Urban mobility significantly contributes to climate change, and while efforts by planning and academic communities focus on efficiency improvements, University of Melbourne researchers argue that mere incremental efforts are insufficient to achieve climate neutrality.
Professor Stephan Winter and Associate Professor Martin Tomko, from the Faculty of Engineering and Information Technology’s Department of Infrastructure Engineering, have published a vision paper in the Association for Computing Machinery ‘Transactions on Spatial Algorithms and Systems’ journal. The paper was co-authored with Professor Monika Sester, Leibniz University, Hannover (Germany) and Dr Alexandra Millonig, Austrian Institute of Technology.
This international team of researchers now calls for the computational transport science communities to genuinely prioritise climate action in their research and seek deeper understanding of interventions for greener urban mobility in order to truly improve transportation systems and reduce environmental impact.
The complexity of urban mobility
People move around cities for various reasons, including work, school and leisure. Urban transport greatly contributes to CO2 emissions, air pollution, noise and land use. Urban mobility - the movement of people in cities via cars, buses, bikes and other modes - results in a complex system where travel behaviours impact on urban planning, transport engineering and traffic management, which, in turn, feedback and influence movement through cities.
While present efforts in urban analytics aim to mitigate the impacts of urban mobility on climate through technological interventions, the researchers argue that incremental improvements to existing, unsustainable systems will not achieve the climate neutrality target of 2050 set by the Paris Agreement.
Data analytics are necessary to understand urban mobility as a complex system and to inform and optimise urban planning and transport management, thus improving the use of diverse transport modes and supporting user satisfaction.
A systems thinking approach
Importantly, partial improvements to individual components of the system cannot achieve climate-neutral urban mobility. A holistic approach is necessary, because an improvement in one sector or characteristic of the transport system may lead to unintended consequences in another. For example, building new roads to relieve congestion may seem effective, but it often leads to increased demand and even more traffic.
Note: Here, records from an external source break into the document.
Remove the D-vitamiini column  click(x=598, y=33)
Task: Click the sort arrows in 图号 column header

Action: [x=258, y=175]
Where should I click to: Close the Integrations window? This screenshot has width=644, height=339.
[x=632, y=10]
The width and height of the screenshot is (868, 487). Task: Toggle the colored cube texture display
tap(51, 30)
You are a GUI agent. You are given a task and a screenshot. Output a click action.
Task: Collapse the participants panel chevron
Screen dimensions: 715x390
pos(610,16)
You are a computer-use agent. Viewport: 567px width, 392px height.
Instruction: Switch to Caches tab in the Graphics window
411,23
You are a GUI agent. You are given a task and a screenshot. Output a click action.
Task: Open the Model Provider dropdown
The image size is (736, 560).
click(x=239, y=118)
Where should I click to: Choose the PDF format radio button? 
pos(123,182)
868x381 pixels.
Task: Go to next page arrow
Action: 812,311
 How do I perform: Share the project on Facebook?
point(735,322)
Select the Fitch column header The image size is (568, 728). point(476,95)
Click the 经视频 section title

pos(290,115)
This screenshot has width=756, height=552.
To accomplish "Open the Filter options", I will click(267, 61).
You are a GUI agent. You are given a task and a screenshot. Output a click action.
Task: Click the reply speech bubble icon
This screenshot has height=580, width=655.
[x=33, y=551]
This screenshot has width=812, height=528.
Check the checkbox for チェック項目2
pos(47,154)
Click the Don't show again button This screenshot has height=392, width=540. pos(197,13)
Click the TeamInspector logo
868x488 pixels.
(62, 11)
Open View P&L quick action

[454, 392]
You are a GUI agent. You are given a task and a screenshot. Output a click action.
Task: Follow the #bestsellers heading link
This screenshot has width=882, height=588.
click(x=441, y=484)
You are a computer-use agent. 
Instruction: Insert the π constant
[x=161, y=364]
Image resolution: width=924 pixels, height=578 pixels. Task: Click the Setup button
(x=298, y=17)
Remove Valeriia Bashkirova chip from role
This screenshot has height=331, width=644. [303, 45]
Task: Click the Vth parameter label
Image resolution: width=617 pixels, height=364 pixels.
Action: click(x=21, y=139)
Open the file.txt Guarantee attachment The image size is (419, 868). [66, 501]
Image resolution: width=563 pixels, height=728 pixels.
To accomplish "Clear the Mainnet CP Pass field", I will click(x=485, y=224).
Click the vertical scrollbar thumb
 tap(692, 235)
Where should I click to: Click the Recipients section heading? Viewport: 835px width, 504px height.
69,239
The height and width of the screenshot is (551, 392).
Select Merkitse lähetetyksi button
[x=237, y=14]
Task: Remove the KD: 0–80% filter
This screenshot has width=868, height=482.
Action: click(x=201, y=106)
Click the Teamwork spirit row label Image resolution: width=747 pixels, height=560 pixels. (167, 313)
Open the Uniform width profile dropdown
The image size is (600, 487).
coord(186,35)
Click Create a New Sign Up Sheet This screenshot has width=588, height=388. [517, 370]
Similarly, electric vehicles are often considered net-zero, but their production generates considerable carbon emissions, which inadvertently negate the intended environmental benefits.
“We need to consider urban mobility as a cohesive system with interconnected causes and effects, rather than isolated subsystems,” Associate Professor Tomko said.
The researchers emphasise the need for systems thinking, which involves understanding feedback loops within urban systems and conducting life-cycle assessments of carbon emissions.
“This approach ensures that urban mobility systems serve people’s needs equitably while minimising environmental impact,” Professor Winter said.
“We need a data analysis agenda that places climate action at the forefront of urban mobility research.”
The team calls on the computational transportation science community to:
- Collaborate across disciplines: Collaborate across disciplines to tackle the wicked challenges posed by mobility, involving infrastructure engineers, transport planners, behavioural scientists and economists to achieve a holistic approach. Develop shared data sets and collaborative simulation tools for urban mobility systems engineering to assess innovative ideas.
- Be climate conscious and tackle significant issues: Focus on research that has a substantial impact on climate change, even if it involves addressing the complexities of urban systems.
- Be transparent and address unintended consequences: Focus on understanding and mitigating the unintended consequences of technological developments in urban mobility. Be honest and explicit about how individual research contributions affect the climate.